Personaggi
Javier Milei, dall’Argentina il nuovo idolo dell’ultradestra. Favorevole alla vendita di organi
Il leader estremista ha vinto alle primarie di domenica 13 agosto. Contrario all’aborto, all’educazione sessuale nelle scuole e per la privatizzazione selvaggia, ora rischia di guidare la seconda economia del Sud America
Vuole «dar fuoco» alla banca centrale e adottare il dollaro come moneta nazionale perché «metterà fine all’inflazione». È contrario all’aborto e all’educazione sessuale nelle scuole ma favorevole alla vendita di organi: «Un mercato in più». Odia la casta, pensa che i politici debbano «essere presi a calci in culo», che lo Stato sia «un’organizzazione criminale che si finanzia attraverso le tasse prelevate alle persone con la forza. Stiamo restituendo i soldi che la casta politica ha rubato». Crede che tutti possano utilizzare le armi, vuole ridurre le tasse, i programmi assistenziali e privatizzare le imprese pubbliche.

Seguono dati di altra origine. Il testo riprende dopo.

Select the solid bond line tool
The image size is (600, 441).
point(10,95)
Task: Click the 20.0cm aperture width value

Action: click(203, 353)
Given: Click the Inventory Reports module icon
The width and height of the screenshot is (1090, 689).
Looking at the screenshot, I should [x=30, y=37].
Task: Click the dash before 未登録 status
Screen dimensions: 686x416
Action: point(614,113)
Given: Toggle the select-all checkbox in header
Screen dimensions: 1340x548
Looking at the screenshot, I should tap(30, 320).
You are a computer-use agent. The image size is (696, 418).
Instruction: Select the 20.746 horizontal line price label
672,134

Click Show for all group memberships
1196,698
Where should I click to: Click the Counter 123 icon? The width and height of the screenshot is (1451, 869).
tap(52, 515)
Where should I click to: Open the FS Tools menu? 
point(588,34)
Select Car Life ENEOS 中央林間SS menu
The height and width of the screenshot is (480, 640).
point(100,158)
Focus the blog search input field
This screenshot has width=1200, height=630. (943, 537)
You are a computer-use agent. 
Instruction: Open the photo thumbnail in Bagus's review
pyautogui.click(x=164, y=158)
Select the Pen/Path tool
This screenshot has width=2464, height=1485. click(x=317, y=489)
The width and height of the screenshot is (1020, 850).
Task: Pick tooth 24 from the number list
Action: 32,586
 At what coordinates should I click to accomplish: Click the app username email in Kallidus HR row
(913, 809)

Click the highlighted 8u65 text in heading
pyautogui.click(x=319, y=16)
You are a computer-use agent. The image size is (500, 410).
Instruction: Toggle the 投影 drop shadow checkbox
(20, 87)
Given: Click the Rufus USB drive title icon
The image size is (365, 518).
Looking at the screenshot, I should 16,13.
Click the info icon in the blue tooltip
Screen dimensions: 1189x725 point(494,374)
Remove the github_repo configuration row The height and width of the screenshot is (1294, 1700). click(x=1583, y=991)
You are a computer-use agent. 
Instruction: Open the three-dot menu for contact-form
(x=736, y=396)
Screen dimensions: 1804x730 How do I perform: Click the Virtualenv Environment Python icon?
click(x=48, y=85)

È Javier Milei, 52 anni, membro del Congresso dal 2021, economista ed ex opinionista televisivo, il leader ultraliberista, «anarcocapitalista» come si definisce da solo, che ha vinto le primarie di domenica scorsa, il 13 agosto, in Argentina, quelle che servono per scegliere i candidati che si presenteranno alle elezioni presidenziali, trasformando il Paese in un banco di prova per le forze di estrema destra di tutto il mondo.
Il leader di La Libertad Avanza, partito che ha fondato, ha raggiunto il 30 per cento dei voti superando sia la coalizione di centrodestra sia quella di centrosinistra. E diventando, a sorpresa, da caricatura dell’estrema destra, il favorito per le elezioni presidenziali che si terranno il 22 ottobre. Anche se, secondo gli analisti, è più probabile che le sorti della nazione sudamericana da 46 milioni di abitanti, con alcune delle più grandi riserve mondiali di petrolio, gas e litio, si decideranno durante il ballottaggio del prossimo 19 novembre. Perché, come ha scritto il New York Times, i risultati di domenica hanno mostrato che le tre coalizioni hanno livelli di sostegno simili, rendendo improbabile che un candidato raggiunga o superi la soglia del 45 per cento necessaria per vincere al primo turno.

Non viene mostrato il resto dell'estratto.